O piso térreo servia a função comercial – podemos encontrar o tabuleiro ou caixão que recebia a farinha conduzida através do cano ou calha desde o andar superior, bem como acessórios vários: sacas, medidas de pesos, balanças, e o insubstituível búzio que, ao ser soprado, indicava aos “fregueses” que o moinho estava pronto a moer. Este piso e as imediações da eira eram habitualmente pretexto de sociabilização e ponto de encontro para os locais.
O piso superior é preenchido pelo “coração” do moinho – todo o mecanismo de moagem ou moenda – e dada a exiguidade do espaço, era frequentado apenas pelo moleiro. O moinho de vento foi recebendo em cada ilha contributos vários tendo em vista a melhoria contínua do seu funcionamento. Através do engenho e talento de mestres locais, o moinho de vento da Graciosa, desenvolveu, a título de exemplo, um sistema de travão diferente do “moinho de torre” da ilha de São Miguel – sistema de picota – mais eficaz e mais leve de acionar do que o sistema de roldana.

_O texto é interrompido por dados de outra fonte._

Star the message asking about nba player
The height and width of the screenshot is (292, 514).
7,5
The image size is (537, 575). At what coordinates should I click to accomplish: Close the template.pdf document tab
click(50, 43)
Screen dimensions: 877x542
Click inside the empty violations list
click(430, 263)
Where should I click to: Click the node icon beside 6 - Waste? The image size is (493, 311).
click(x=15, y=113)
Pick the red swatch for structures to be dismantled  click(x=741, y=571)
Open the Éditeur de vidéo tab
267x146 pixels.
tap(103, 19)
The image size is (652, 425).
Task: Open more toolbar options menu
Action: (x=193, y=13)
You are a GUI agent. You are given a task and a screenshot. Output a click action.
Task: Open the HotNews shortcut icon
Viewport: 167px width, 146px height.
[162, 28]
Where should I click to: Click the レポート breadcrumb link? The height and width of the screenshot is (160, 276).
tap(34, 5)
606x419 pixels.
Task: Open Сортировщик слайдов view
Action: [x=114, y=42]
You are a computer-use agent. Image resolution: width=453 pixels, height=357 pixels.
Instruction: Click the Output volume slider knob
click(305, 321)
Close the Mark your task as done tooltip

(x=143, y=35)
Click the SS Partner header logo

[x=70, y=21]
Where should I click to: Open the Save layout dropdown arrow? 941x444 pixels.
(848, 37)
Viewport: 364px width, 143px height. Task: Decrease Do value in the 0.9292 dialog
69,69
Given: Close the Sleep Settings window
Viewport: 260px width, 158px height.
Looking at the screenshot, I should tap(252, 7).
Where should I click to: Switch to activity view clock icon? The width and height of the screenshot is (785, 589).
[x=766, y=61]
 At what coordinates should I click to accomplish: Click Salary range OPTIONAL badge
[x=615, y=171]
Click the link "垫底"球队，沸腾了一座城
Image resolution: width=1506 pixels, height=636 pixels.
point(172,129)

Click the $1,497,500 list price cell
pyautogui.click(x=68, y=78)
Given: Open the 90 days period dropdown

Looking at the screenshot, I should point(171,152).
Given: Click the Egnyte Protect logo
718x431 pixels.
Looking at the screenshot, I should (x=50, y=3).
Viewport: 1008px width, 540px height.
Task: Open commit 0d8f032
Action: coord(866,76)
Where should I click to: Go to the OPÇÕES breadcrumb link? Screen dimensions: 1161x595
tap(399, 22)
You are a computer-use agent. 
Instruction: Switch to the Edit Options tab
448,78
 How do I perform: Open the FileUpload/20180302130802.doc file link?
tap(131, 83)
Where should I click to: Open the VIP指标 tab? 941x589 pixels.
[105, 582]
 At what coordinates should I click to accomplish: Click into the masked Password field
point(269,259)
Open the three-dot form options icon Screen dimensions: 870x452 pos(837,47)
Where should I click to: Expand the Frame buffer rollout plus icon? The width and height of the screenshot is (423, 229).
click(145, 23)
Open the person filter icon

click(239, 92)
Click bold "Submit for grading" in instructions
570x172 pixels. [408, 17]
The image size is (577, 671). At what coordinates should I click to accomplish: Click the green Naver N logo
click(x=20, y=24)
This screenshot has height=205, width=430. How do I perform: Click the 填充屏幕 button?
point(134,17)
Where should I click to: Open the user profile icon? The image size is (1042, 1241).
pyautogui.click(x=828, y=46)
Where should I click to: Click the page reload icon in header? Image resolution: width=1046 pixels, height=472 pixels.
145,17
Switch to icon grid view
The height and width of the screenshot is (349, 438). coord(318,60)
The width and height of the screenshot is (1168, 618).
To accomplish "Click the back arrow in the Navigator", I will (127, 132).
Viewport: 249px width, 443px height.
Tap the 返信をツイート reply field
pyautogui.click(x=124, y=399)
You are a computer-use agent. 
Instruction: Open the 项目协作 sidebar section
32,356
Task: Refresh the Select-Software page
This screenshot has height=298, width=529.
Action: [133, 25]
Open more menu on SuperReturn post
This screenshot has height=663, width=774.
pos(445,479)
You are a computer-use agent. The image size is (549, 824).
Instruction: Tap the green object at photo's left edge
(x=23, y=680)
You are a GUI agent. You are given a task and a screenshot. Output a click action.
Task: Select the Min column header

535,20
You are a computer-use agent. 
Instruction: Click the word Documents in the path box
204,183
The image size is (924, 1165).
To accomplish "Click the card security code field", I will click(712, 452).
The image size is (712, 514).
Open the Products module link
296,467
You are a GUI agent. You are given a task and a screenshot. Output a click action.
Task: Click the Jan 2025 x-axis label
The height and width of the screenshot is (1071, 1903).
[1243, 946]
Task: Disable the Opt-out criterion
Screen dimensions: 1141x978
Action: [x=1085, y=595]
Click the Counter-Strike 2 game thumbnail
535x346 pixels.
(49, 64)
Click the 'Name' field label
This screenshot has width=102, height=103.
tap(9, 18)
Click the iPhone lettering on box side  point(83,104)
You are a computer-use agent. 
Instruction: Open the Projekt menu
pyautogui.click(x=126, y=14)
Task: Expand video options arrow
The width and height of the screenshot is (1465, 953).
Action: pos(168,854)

Os moinhos de vento da Graciosa contribuíram muito para a subsistência dos habitantes da ilha, garantindo, em conjunto com as atafonas, a transformação do grão em farinha, valorizando, por conseguinte, o produto final. Testemunharam, assim, um período de excecional produção de cereais na Graciosa – sobretudo cevada, trigo e milho. No entanto, ao longo da segunda metade do século XX foram experienciando um crescente abandono funcional – por um lado devido à redução drástica da produção de cereais na ilha e, por outro, devido ao surgimento da moagem a motor introduzida na ilha nas últimas décadas do século XX. De entre os 28 moinhos identificados na ilha Graciosa (dados de 2008), boa parte encontra-se recuperada mas cumprindo novas funções – alojamento turístico. Atualmente, é possível encontrar ainda um moinho a operar ocasionalmente na ilha apesar de não se encaixar na tipologia mais representativa descrita acima – trata-se de um “moinho de poste”, na localidade de Fontes, periferia de Santa Cruz, vizinho do Moinho de Vento do Museu.